Well-paying jobs that do not require a college degree or prior industry experience are emerging in high-growth fields, including entry-level roles in sectors, such as IT, sales, project management, and data analytics – ideal for those looking to switch careers.
Compared to pre-pandemic, there were higher participation rates from women in affordable certificate programmes that prepare learners for entry-level digital careers in under a year. Enrollments from women in these programmes increased from 25% in 2019 to 37% in 2021 in a growing number of certificates from industry leaders, including Google, Meta, Salesforce, and Intuit.
Data also shows that women enroll more than men in courses taught by women instructors. Higher education institutions and industry educators can diversify their instructors, particularly in STEM fields, to help increase participation from women learners and other underrepresented groups.

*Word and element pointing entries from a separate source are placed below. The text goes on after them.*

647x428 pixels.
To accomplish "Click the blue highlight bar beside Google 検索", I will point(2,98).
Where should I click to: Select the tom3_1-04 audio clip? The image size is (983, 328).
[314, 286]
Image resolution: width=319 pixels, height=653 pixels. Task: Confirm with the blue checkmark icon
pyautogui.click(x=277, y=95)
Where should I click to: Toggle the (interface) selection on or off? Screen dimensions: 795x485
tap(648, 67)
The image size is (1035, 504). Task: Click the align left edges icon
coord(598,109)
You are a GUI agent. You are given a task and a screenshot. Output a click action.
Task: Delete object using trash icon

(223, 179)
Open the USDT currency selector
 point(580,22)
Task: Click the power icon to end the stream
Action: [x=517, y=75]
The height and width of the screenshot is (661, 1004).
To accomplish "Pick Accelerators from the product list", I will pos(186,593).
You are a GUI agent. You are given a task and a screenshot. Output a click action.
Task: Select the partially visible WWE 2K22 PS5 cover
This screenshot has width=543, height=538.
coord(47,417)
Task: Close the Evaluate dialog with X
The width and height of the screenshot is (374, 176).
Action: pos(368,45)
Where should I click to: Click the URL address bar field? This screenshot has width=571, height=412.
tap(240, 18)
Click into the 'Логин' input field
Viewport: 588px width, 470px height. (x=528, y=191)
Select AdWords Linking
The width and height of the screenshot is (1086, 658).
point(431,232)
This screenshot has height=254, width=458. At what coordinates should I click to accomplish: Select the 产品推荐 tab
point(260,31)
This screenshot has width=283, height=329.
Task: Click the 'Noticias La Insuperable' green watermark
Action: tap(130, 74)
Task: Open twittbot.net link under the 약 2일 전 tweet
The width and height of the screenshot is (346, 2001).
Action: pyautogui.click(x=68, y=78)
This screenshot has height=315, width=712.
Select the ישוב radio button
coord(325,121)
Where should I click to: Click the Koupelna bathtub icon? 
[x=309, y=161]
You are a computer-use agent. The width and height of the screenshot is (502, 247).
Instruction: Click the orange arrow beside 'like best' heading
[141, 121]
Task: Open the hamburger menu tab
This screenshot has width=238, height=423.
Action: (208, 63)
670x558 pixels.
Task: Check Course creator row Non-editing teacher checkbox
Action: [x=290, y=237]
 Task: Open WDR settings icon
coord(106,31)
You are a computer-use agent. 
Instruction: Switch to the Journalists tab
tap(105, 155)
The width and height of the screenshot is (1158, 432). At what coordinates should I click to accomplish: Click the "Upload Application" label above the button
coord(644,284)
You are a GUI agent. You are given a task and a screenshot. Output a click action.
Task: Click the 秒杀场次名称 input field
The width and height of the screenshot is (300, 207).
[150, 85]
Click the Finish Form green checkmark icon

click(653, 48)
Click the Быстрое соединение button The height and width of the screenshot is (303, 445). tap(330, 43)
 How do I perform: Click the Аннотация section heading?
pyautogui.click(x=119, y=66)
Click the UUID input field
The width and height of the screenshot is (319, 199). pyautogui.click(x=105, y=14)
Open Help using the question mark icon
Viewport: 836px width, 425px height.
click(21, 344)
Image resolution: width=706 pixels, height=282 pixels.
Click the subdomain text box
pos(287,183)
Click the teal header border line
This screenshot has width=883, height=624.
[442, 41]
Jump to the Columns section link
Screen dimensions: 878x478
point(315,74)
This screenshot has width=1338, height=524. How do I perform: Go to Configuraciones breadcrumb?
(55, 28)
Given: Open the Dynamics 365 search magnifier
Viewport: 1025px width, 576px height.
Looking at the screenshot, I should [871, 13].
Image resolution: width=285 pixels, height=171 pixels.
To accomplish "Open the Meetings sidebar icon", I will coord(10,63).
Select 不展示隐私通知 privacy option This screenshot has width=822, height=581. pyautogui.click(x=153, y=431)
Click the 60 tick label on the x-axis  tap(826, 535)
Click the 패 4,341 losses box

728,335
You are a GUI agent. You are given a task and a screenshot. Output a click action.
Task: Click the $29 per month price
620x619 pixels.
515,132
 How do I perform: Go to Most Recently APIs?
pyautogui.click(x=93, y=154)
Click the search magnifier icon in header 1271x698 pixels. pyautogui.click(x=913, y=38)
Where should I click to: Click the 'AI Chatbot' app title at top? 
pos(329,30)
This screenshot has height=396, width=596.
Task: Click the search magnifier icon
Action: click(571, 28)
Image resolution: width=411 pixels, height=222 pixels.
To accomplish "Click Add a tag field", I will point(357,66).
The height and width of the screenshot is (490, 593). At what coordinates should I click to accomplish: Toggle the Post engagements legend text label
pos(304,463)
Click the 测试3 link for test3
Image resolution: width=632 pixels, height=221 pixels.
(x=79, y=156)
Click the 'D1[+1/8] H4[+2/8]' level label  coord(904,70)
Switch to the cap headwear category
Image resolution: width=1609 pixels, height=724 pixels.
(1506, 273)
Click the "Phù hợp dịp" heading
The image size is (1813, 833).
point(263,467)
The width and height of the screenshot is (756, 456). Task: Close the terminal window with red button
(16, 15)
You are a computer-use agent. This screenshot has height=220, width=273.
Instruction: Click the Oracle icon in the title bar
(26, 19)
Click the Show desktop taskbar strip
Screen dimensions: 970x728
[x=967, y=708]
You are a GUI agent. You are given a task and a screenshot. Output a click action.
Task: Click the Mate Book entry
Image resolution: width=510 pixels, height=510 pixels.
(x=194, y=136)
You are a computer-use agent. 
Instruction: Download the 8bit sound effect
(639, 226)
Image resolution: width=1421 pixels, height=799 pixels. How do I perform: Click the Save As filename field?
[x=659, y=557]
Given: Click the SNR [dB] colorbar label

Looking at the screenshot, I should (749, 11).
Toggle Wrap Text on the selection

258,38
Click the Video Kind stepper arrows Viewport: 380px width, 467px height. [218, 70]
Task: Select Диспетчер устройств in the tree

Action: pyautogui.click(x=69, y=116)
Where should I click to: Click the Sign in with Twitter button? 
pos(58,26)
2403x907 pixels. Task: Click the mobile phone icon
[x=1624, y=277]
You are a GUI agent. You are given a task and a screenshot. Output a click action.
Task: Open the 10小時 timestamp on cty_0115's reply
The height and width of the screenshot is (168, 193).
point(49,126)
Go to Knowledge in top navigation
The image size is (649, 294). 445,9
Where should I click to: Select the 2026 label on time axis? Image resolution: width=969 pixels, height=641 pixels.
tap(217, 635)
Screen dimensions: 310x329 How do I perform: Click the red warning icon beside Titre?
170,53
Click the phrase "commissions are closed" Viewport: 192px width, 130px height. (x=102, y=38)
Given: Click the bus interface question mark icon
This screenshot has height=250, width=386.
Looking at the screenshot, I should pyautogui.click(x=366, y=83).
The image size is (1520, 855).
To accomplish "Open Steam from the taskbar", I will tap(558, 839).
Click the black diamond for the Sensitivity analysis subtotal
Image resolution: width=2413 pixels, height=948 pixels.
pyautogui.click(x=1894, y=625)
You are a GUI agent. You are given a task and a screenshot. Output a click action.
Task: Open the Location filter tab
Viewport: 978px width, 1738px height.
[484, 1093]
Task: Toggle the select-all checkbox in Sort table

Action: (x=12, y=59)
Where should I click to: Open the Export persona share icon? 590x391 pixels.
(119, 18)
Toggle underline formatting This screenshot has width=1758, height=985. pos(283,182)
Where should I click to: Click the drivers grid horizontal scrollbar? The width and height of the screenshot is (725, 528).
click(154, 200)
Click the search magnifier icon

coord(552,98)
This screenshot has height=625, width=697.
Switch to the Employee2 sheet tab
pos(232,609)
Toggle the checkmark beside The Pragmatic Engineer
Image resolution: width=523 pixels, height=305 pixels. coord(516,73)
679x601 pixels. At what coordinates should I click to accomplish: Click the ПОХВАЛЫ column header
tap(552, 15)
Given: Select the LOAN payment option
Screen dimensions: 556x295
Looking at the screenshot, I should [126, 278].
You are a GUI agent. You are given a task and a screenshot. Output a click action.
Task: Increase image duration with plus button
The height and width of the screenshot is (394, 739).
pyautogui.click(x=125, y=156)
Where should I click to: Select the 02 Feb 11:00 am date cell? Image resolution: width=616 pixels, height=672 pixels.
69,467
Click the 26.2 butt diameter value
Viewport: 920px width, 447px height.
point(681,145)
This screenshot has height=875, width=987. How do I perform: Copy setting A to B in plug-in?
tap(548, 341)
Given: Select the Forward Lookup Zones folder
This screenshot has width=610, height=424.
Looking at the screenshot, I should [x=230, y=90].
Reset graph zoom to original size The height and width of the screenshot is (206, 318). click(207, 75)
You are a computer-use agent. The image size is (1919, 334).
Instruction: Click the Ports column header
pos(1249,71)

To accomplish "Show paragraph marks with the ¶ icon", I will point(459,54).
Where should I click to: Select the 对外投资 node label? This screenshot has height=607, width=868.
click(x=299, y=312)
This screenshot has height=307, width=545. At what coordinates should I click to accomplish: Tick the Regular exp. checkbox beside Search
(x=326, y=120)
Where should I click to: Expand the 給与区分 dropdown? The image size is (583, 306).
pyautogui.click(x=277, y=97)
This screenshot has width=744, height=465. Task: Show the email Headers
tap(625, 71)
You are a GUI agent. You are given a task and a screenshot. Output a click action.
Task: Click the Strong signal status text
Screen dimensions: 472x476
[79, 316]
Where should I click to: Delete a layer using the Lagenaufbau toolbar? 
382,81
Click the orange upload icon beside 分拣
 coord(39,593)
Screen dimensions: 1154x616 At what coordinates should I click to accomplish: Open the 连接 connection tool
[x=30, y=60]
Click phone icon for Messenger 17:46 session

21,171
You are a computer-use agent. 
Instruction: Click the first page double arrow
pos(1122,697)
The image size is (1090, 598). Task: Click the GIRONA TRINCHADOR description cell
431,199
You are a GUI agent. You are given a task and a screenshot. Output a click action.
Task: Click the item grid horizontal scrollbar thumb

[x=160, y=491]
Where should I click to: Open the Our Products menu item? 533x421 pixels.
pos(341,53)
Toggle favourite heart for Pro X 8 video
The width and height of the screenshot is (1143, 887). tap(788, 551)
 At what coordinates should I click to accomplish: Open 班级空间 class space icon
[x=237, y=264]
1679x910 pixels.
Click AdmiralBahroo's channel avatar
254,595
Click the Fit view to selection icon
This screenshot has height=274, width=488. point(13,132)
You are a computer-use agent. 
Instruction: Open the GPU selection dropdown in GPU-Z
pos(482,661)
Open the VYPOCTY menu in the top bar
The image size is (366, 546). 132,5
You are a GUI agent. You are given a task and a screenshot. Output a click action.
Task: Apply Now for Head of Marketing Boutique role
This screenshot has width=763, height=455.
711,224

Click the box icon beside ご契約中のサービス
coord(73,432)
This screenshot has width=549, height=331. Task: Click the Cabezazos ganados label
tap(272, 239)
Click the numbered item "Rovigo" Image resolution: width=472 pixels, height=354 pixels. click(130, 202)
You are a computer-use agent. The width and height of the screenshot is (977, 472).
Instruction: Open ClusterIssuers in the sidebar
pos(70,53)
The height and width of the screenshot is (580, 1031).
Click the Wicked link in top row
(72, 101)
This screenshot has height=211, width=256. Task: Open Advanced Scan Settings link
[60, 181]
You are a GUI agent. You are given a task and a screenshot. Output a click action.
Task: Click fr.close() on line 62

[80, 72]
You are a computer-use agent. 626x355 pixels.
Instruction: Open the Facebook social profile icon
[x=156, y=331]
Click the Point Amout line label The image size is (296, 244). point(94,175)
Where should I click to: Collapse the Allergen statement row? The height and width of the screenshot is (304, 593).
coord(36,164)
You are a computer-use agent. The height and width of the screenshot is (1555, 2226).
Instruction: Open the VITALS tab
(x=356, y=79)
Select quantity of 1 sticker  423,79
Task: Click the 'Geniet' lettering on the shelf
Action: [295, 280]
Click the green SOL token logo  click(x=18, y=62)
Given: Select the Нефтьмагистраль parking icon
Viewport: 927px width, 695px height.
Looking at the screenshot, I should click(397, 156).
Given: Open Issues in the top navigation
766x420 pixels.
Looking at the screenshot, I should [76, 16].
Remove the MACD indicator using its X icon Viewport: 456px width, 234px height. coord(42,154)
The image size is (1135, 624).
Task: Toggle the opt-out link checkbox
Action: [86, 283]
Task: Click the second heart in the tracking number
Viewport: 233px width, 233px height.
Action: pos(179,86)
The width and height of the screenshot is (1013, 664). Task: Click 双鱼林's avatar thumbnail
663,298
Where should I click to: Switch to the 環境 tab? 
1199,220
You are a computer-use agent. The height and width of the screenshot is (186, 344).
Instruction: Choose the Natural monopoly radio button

Institutional collaboration will be critical to addressing the scale of the skills crisis and gender workplace gap amid rapid transformation. Governments, businesses, and higher education institutions must unite efforts to create flexible and affordable pathways for women to develop critical skills and unlock their full economic potential in the modern workforce.
For example, governments and higher ed institutions can offer free access to broadband connectivity, skills training initiatives, and career coaching for women learners. They can also partner with local nonprofits to recruit women learners from communities most in need, and provide other support services such as cohort learning, mentors, and alumni networks.
Businesses should modernize workplace practices: remove unnecessary degree requirements, normalize resumé gaps for parents and caretakers, and embrace flexible and remote working policies.
Together, online learning and digital jobs offer a foundation for more equal access to opportunity for women around the world. Hopeful trends are emerging, but we still have important work to do to ensure gender equality in the new digital economy.